• _Stated exercise_
Starting with the line that contains "Find the location" and going on through the end of the material, write those lines out again with "specific" substituted for "particular" and nothing else changed. Leave out the pictures.

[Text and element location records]

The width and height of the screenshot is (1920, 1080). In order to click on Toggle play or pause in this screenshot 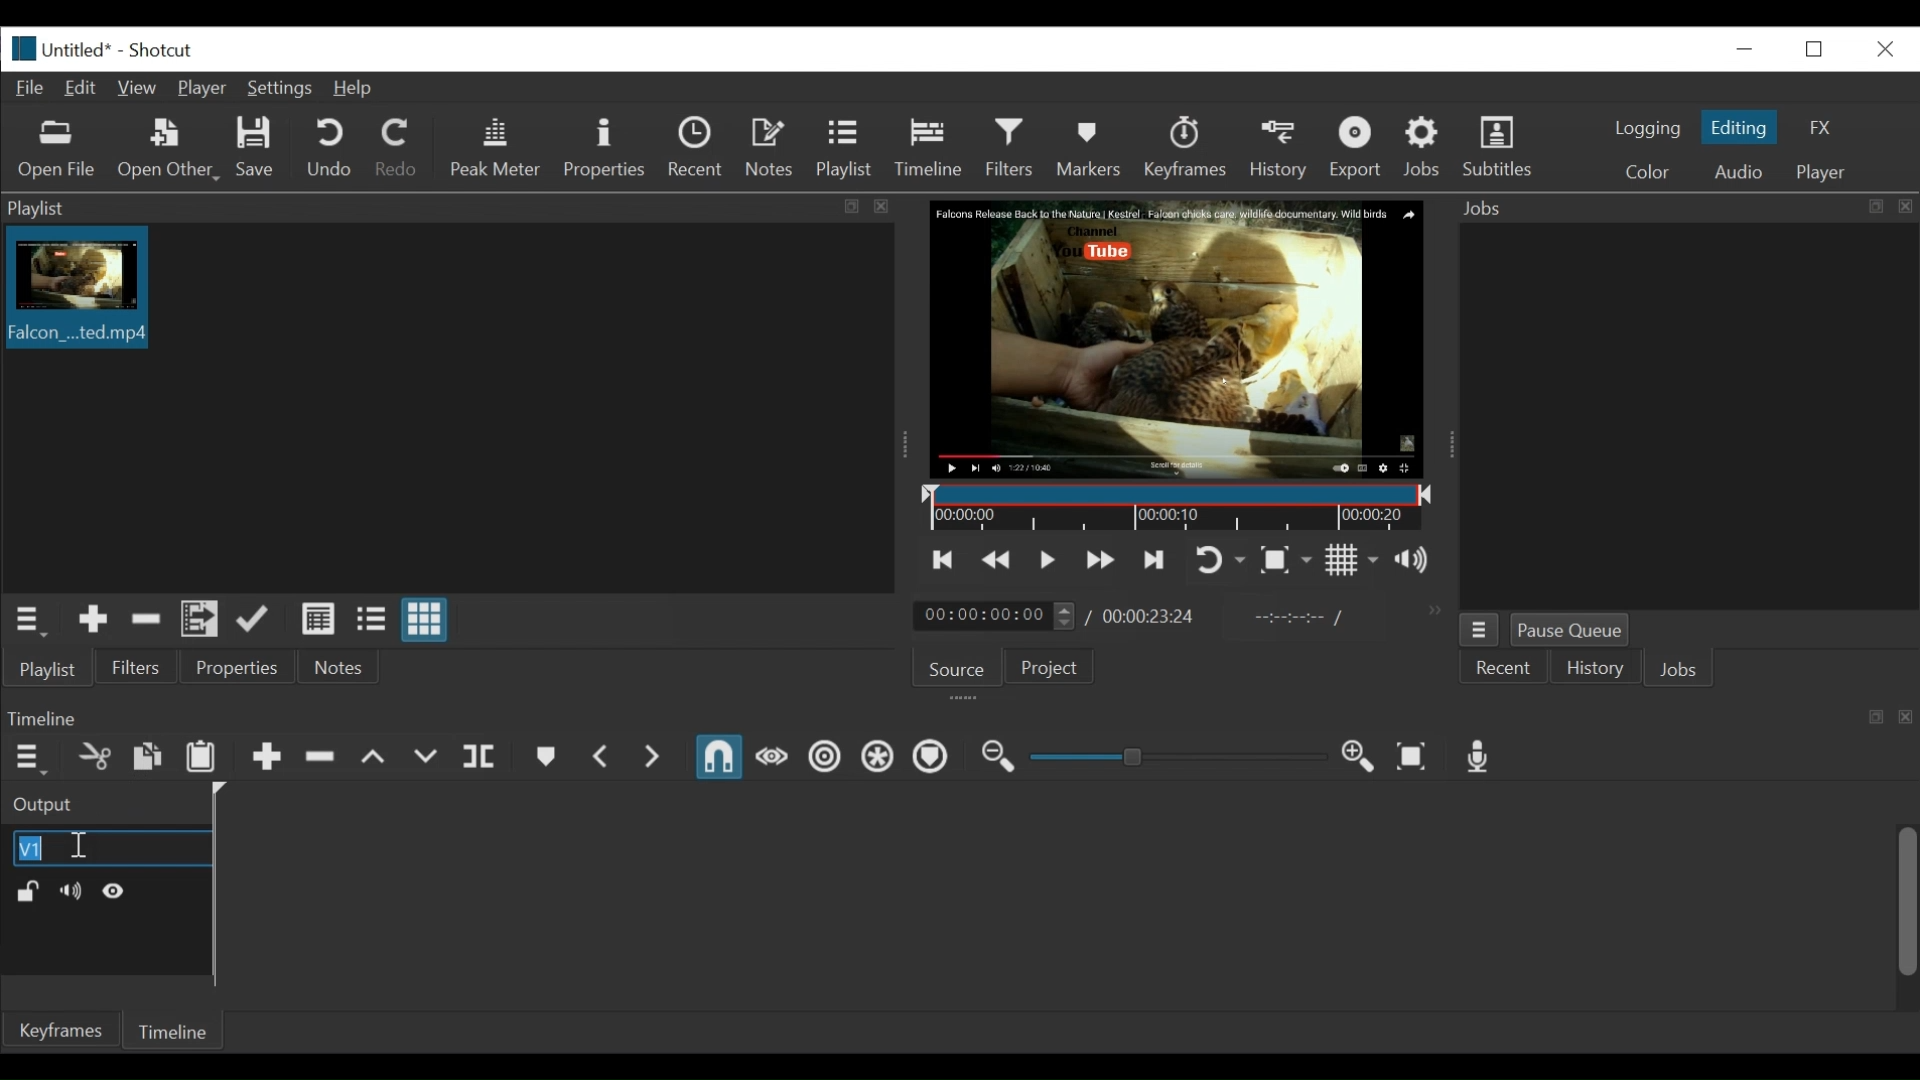, I will do `click(1049, 561)`.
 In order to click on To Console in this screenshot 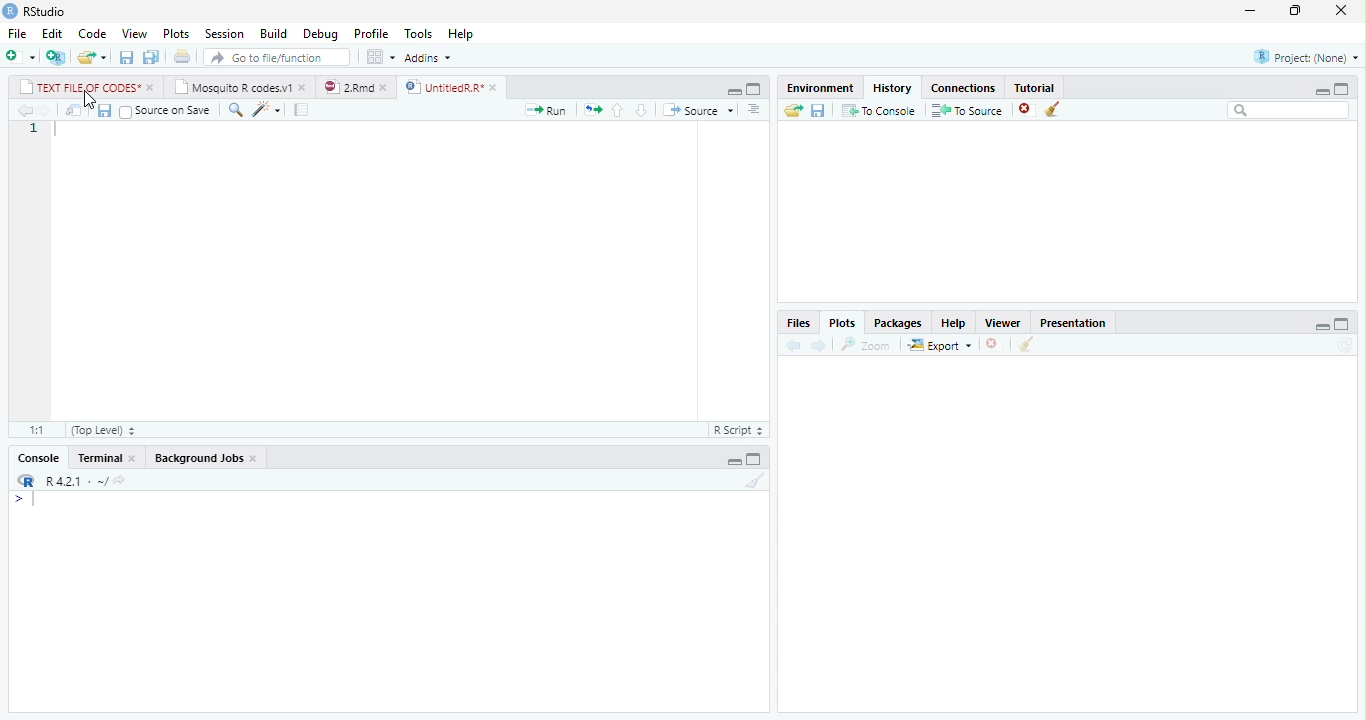, I will do `click(878, 110)`.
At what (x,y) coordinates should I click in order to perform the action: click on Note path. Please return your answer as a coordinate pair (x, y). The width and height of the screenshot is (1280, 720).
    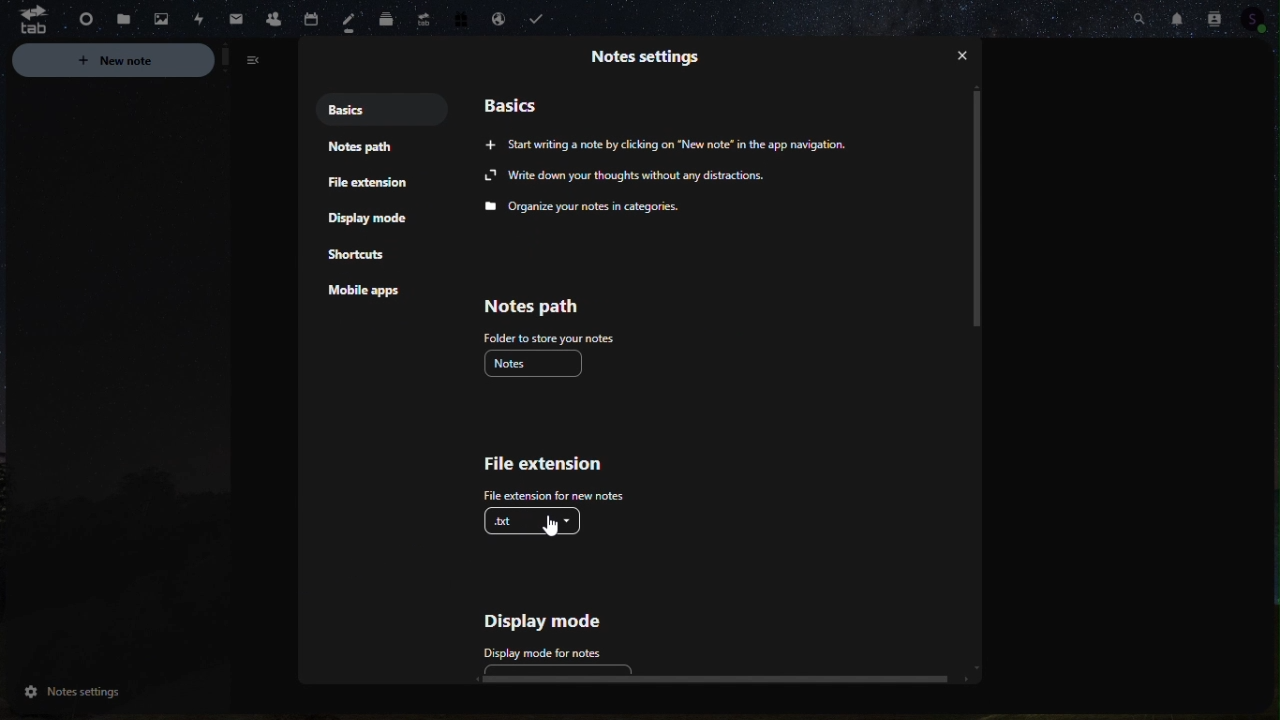
    Looking at the image, I should click on (545, 317).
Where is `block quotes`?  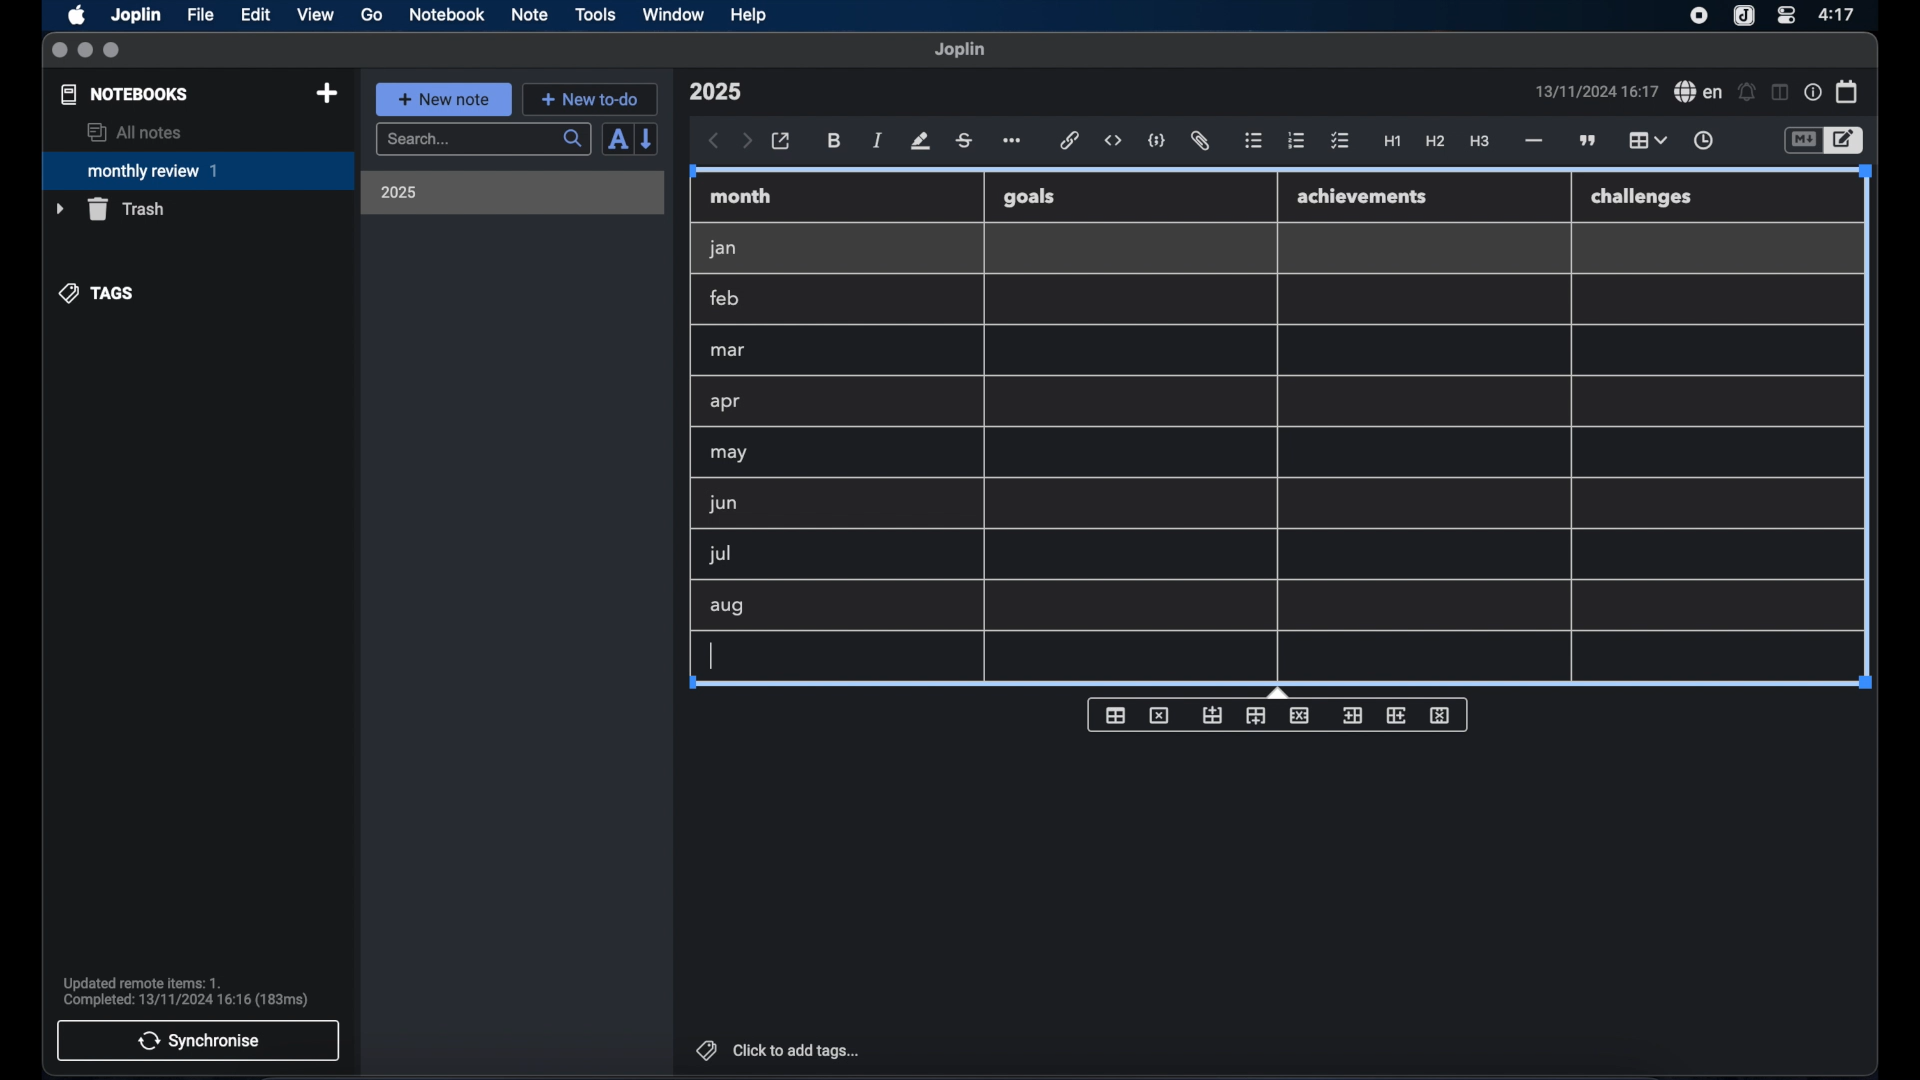
block quotes is located at coordinates (1589, 141).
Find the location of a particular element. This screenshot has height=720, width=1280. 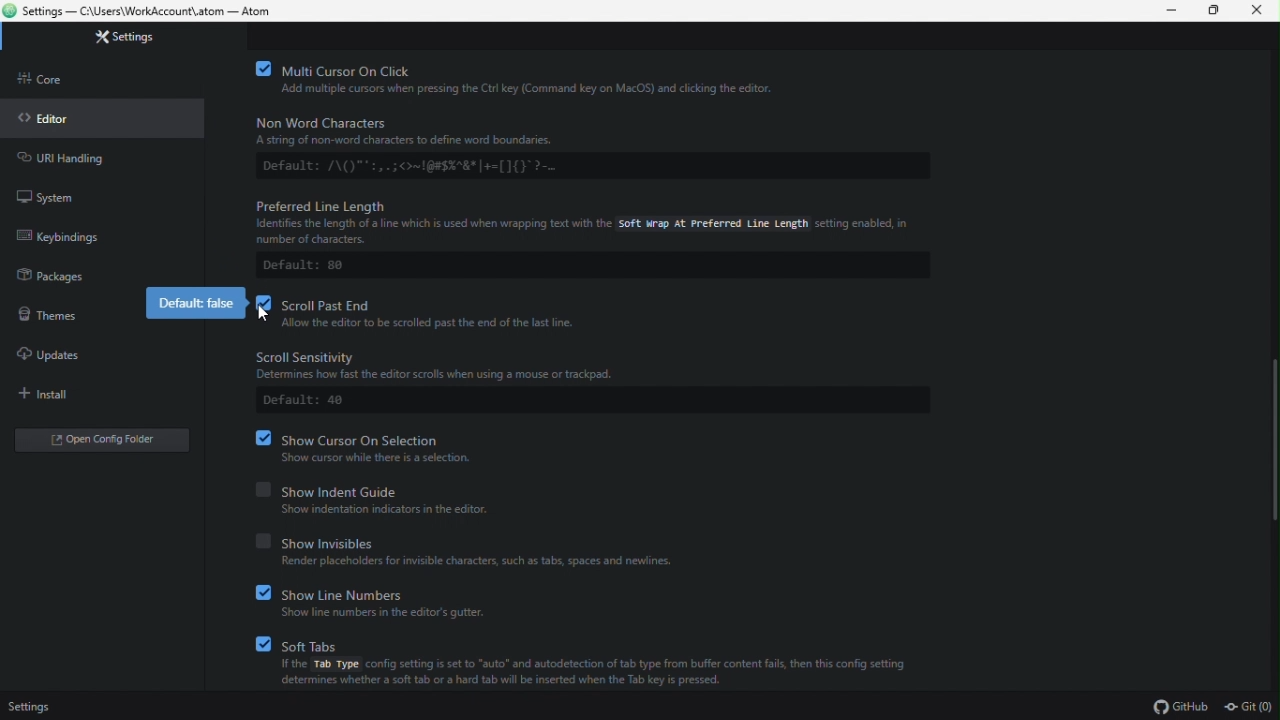

Preferred Line LengthIdentifies the length of a line which is used when wrapping text with the Soft Wrap At Preferred Line Length setting enabled, in number of characters. is located at coordinates (581, 219).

• _Task answer_
Find the location of a specific element. This screenshot has height=720, width=1280. 

Preferred Line LengthIdentifies the length of a line which is used when wrapping text with the Soft Wrap At Preferred Line Length setting enabled, in number of characters. is located at coordinates (581, 219).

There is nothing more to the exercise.